The best example of Mormonism’s political flexibility, of course, is Romney’s own career (and that of his father, the late Michigan governor who was hardly a hardliner), which veered from the most liberal Republicanism to the harsh conservatism he currently espouses. As an LDS bishop in Boston two decades ago, he staunchly opposed abortion; then a few years later, he became pro-choice when he ran for the Senate against Democrat Ted Kennedy; and then shifted again when he began to aspire to his party’s presidential nomination. Along the way, he designed and legislated a health-care program that ensures coverage to almost every citizen of Massachusetts, and now repudiates that program (more or less) as an invention of Bay State Democrats.

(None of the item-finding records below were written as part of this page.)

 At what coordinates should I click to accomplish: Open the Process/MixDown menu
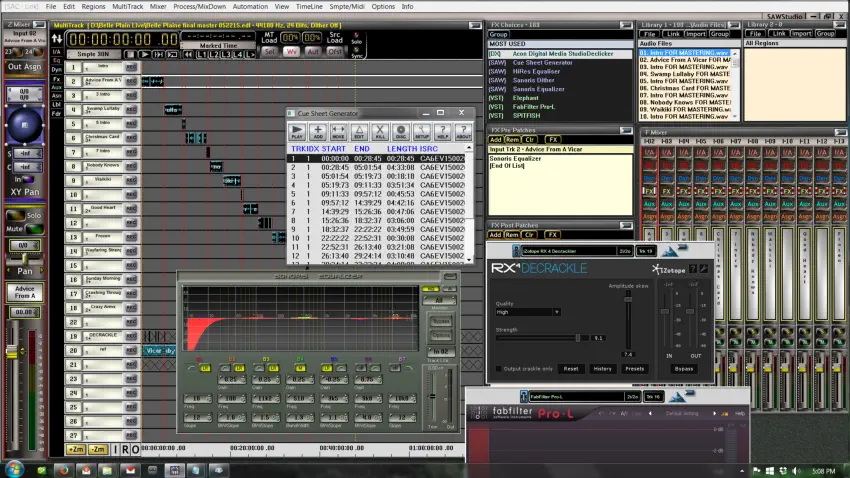click(197, 6)
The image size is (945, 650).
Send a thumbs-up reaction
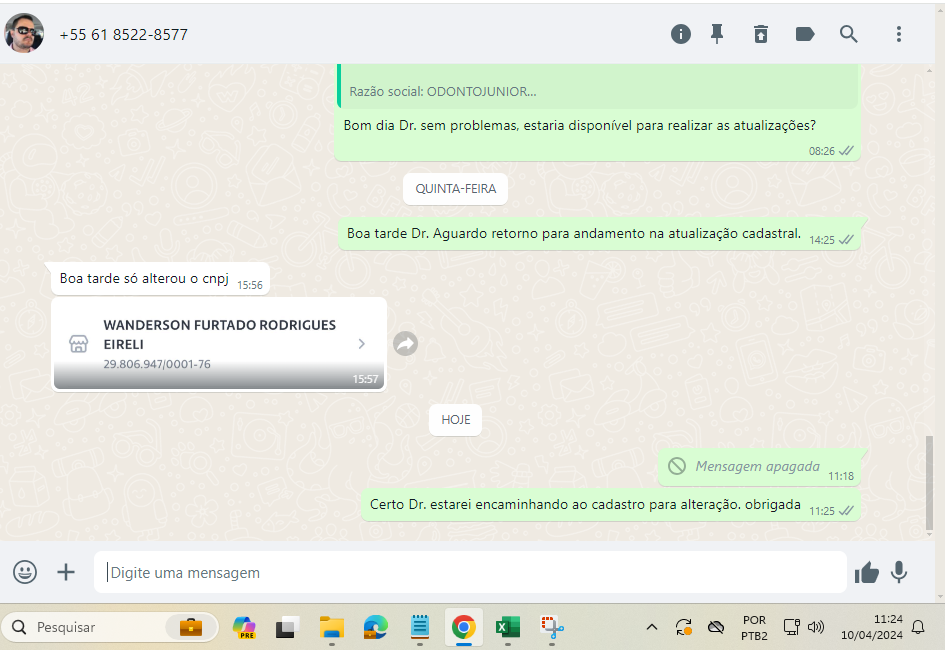coord(866,572)
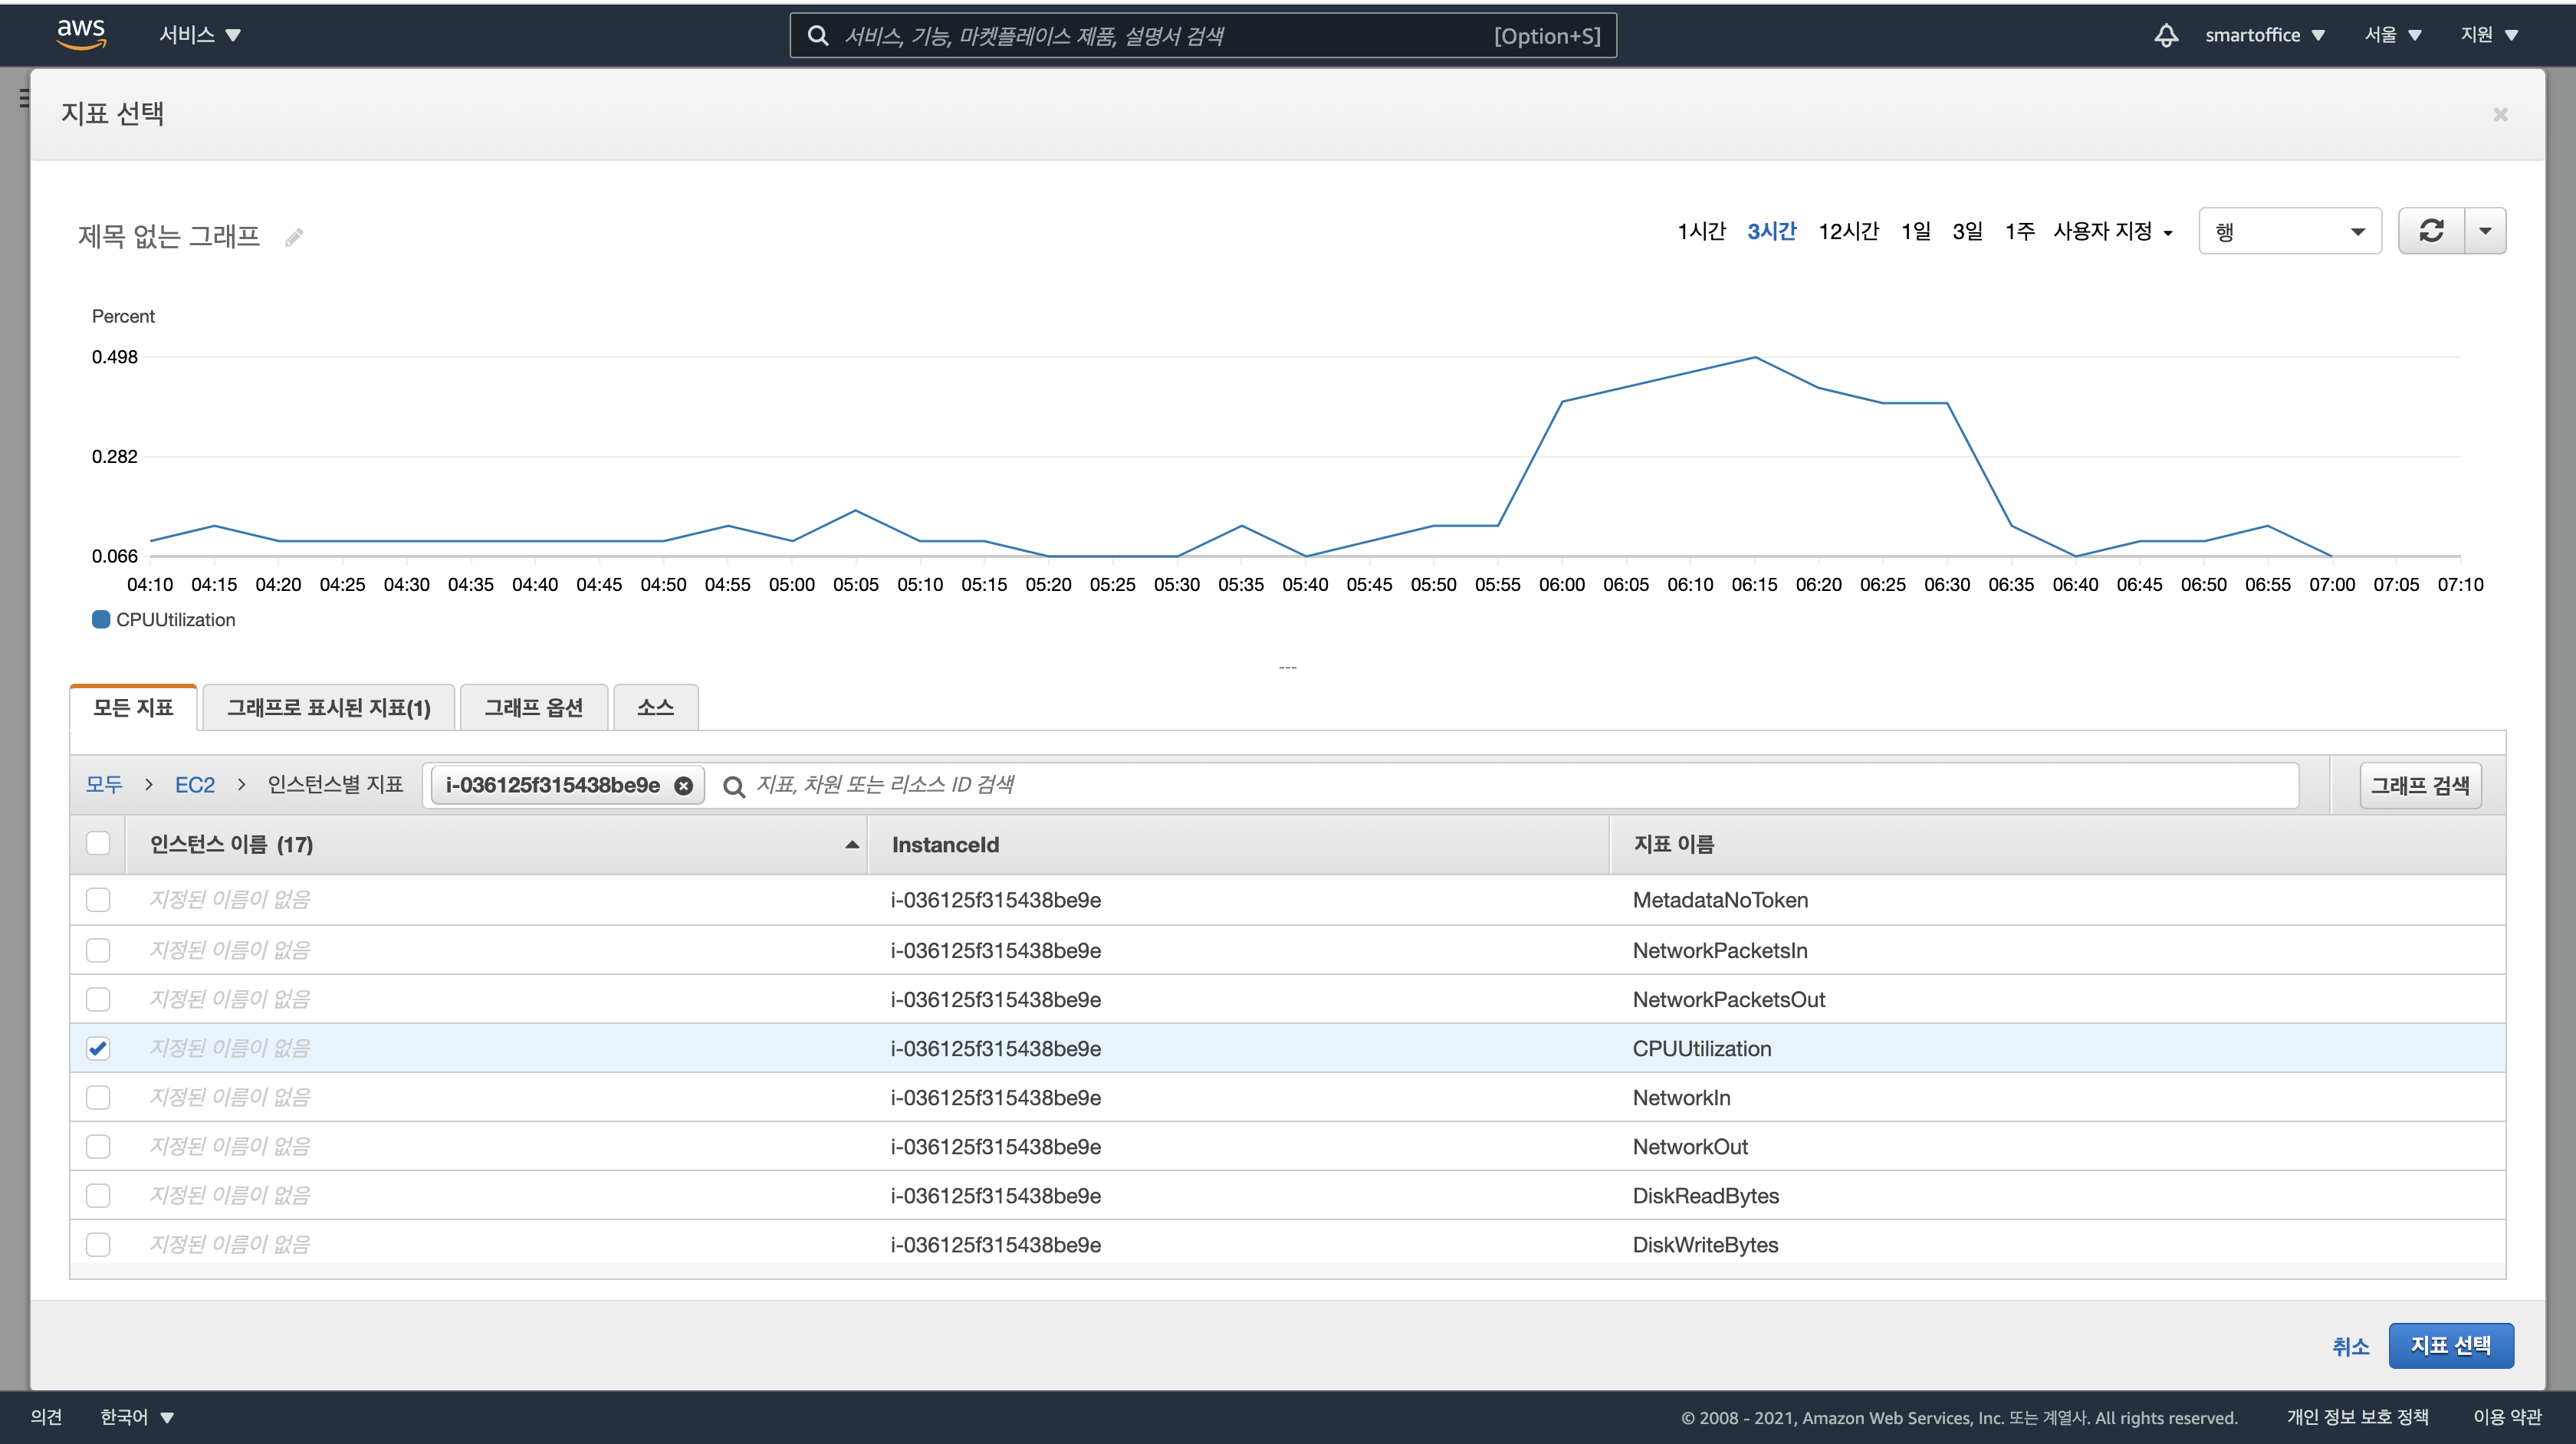Screen dimensions: 2576x1444
Task: Click the magnifier icon in metric search
Action: [x=734, y=787]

The Romneys trace their family lineage to the roots of the LDS movement, and today Mitt Romney stands at the pinnacle of wealth and influence in his church. His shape-shifting politics prove that however conservative most Mormons may be, they resemble every other American religious group in tolerating a wide assortment of political views within their ranks — especially among politicians who succeed in achieving power. There are many reasons for concern about Romney’s character — including his hollow dissembling — but religion is not among them.